From the Percy Islands we had a great sail to Digby Island, a pleasant 22 miles. The approach to the anchorage is dramatic, through a pass surrounded by cliffy islands. The “lagoon” is ringed by three islands and is very pretty but the anchorage is highly active – currents, waves from several directions, and a bit of swell too. Despite this we had a comfortable night.

We departed Digby Island at 0600 for the long 49-mile haul to Scawfell Island, a towering, heavily forested wilderness island 25 miles off the coast from Mackay. As we approached the island at the end of the day, caught in the grip of a tidal race around the island’s west side, three huge humpback whales surfaced and blew close in front of us. One immediately headed straight for the boat in an aggressive manner, not the usual behaviour at all.
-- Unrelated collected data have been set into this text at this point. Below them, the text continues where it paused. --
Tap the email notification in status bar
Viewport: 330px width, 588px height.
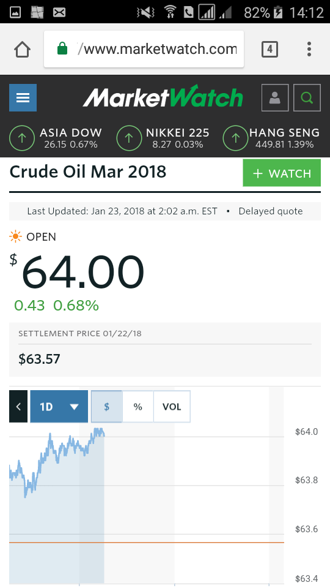coord(59,12)
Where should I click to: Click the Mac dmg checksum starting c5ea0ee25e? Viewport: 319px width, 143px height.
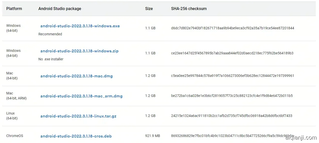coord(232,76)
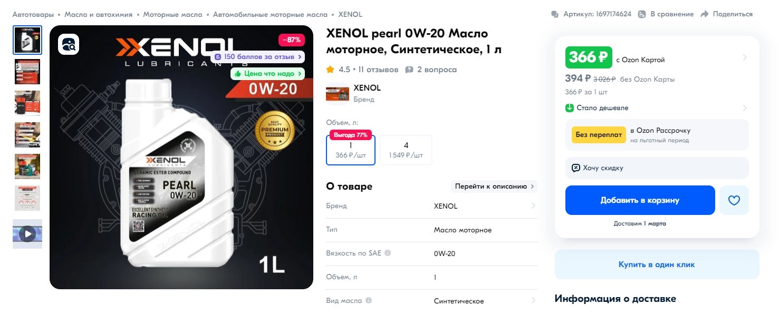Click the info icon beside Вид масла
The width and height of the screenshot is (779, 314).
click(x=369, y=300)
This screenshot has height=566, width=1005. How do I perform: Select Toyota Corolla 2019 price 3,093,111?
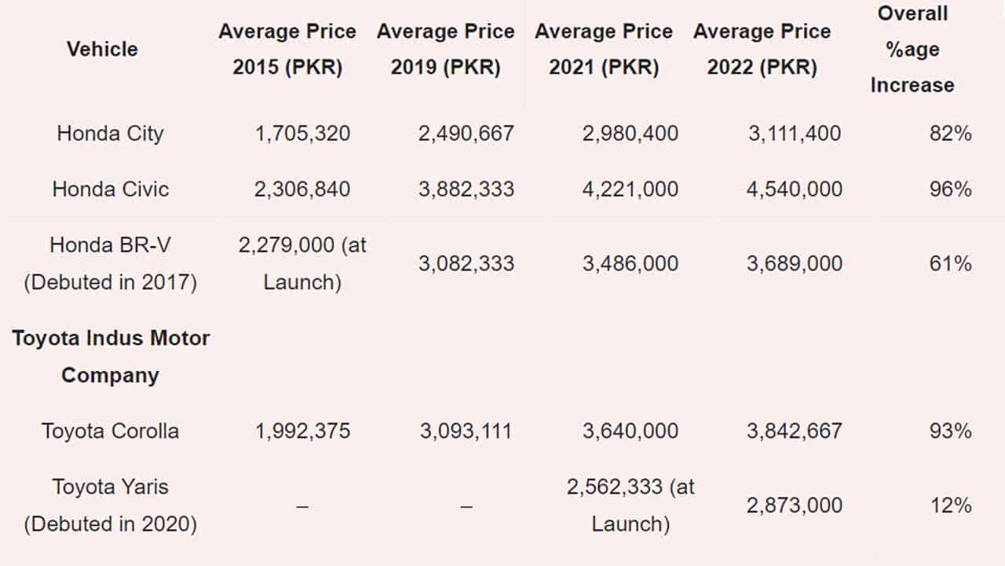pos(466,431)
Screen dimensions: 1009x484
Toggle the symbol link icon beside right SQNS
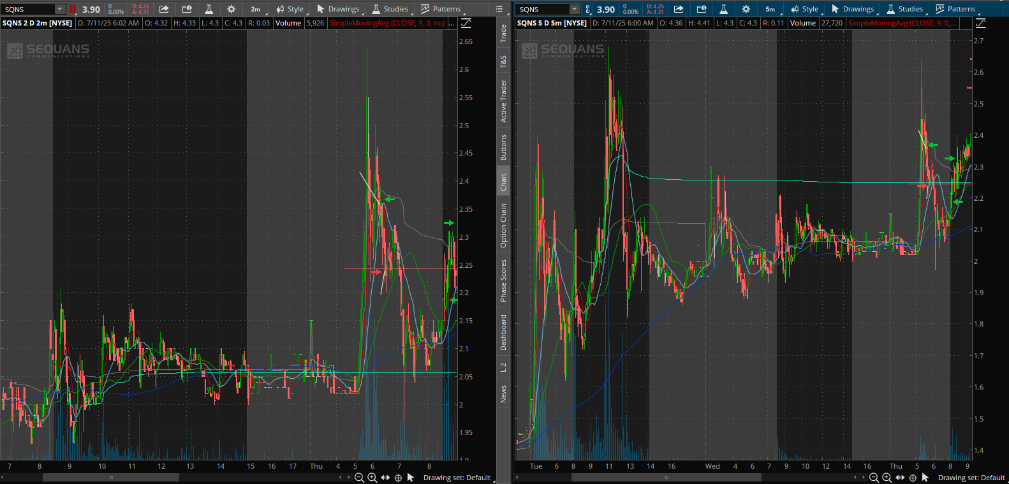(587, 9)
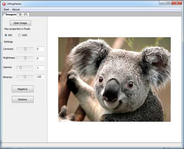Click the Brightness slider handle

[x=25, y=58]
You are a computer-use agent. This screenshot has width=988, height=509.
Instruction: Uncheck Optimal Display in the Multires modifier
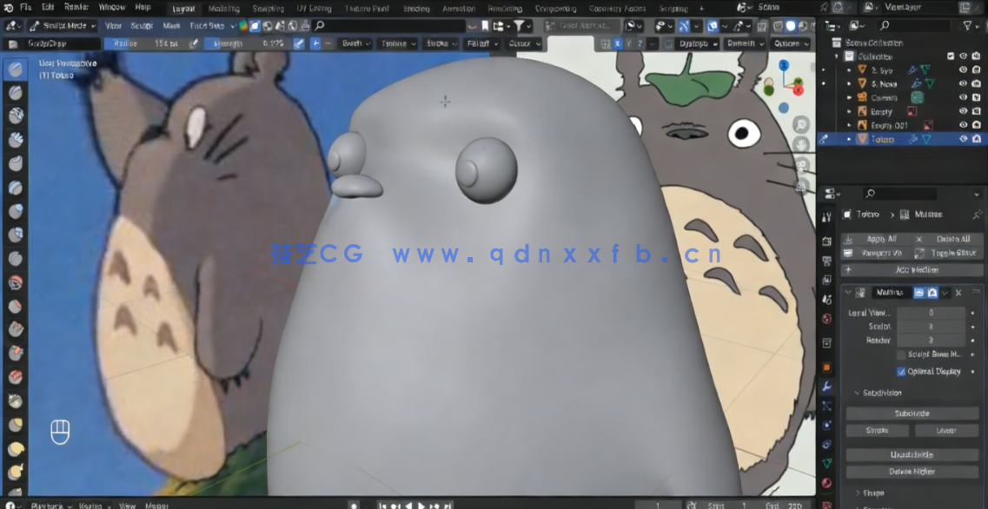(x=901, y=371)

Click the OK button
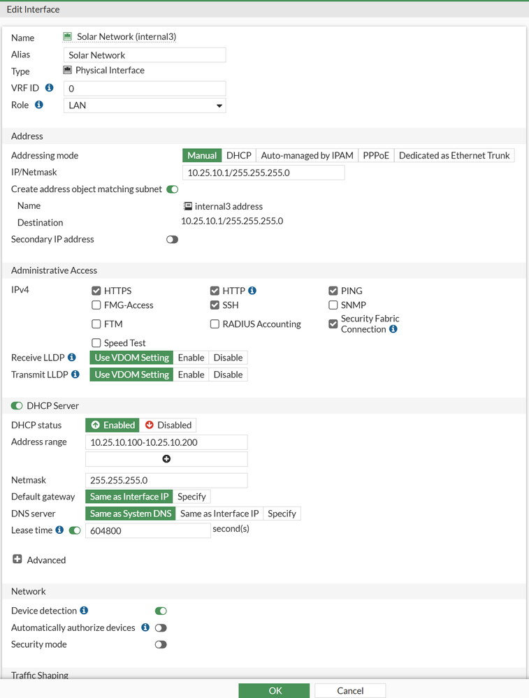click(274, 690)
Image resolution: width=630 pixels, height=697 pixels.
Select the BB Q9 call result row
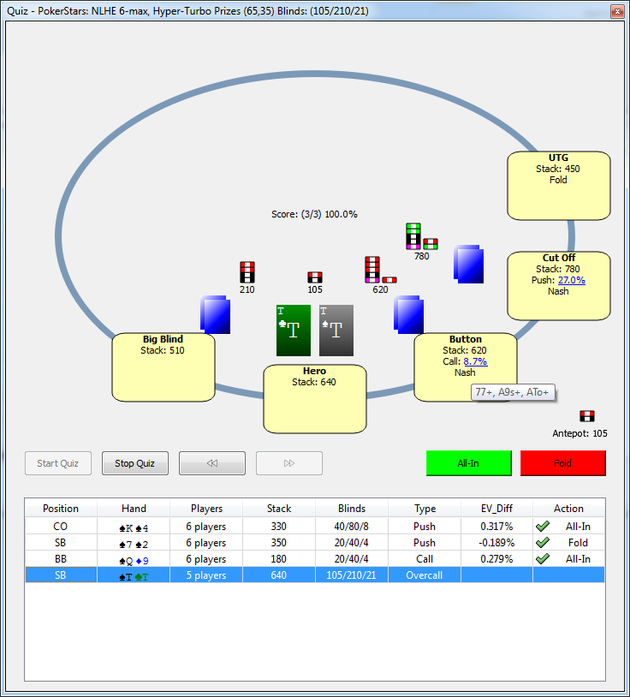(314, 559)
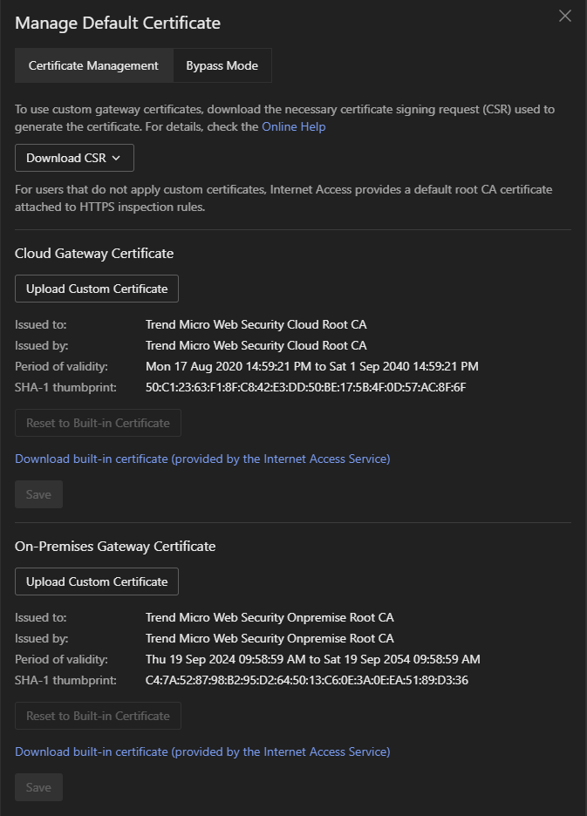587x816 pixels.
Task: Click the Cloud certificate validity period text
Action: tap(311, 366)
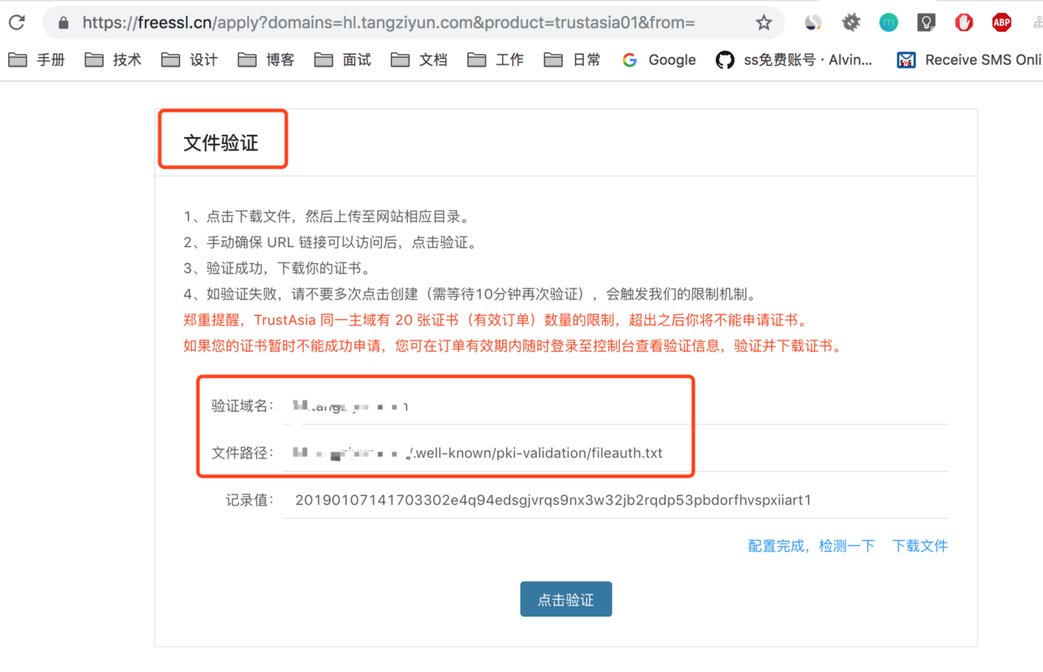Click the page reload icon

[x=17, y=22]
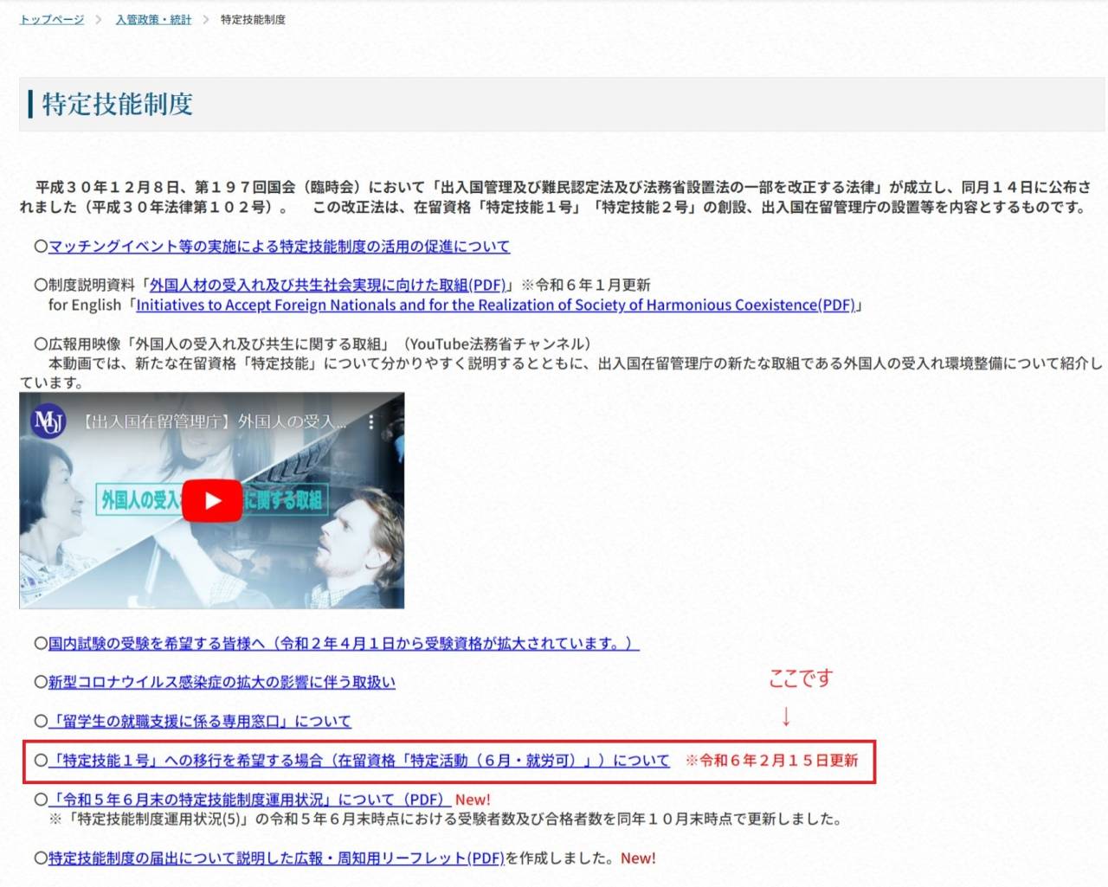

“Oh no,” I thought, as I threw the helm hard over to port. “Two males and a female. Don’t want to get caught in that scenario.” Fortunately the big bruiser didn’t follow us, but it took some time for our heart rates to return to normal.

Scawfell Island is sometimes referred to as “awful Scawfell” due to the nature of the anchorage when the wind comes from the wrong direction. But again we had a wonderful time there. The island is high enough to make its own weather, and often has misty cloud draped over the summit while the rest of the region has blue sky. The high ranges surrounding the anchorage act like a sound bell, amplifying and projecting the songs of the rainforest birds day and night. Just lovely.

We took the two hour walk to the historic homestead in the ranges atop the island. On the way we passed the owners. “Where are you off to?” the two guys asked.

“Just going for a walk, taking in the views, watching the whales from the cliffs. Then going up past the homestead,” we said.

“Well, there’s no-one there at the moment. We’re on our way to do some work on our boat. But feel free to go inside and have a look. There’s a lot of historical stuff to see. Also, help yourself to a drink of water. See you.” And they roared off on their quad bikes.

We did make it to the homestead but couldn’t bring ourselves to enter someone else’s home when they weren’t there. Next time.

The anchorage at Middle Percy Island has a bad reputation for unpleasant rolling. We thought we were in for a rough time when a nasty-looking storm approached, heralded by an angry morning sky. Some yachts had left earlier so we moved in closer to the beach. The wind got up to 20kts for most of the day, but we remained surprisingly comfortable.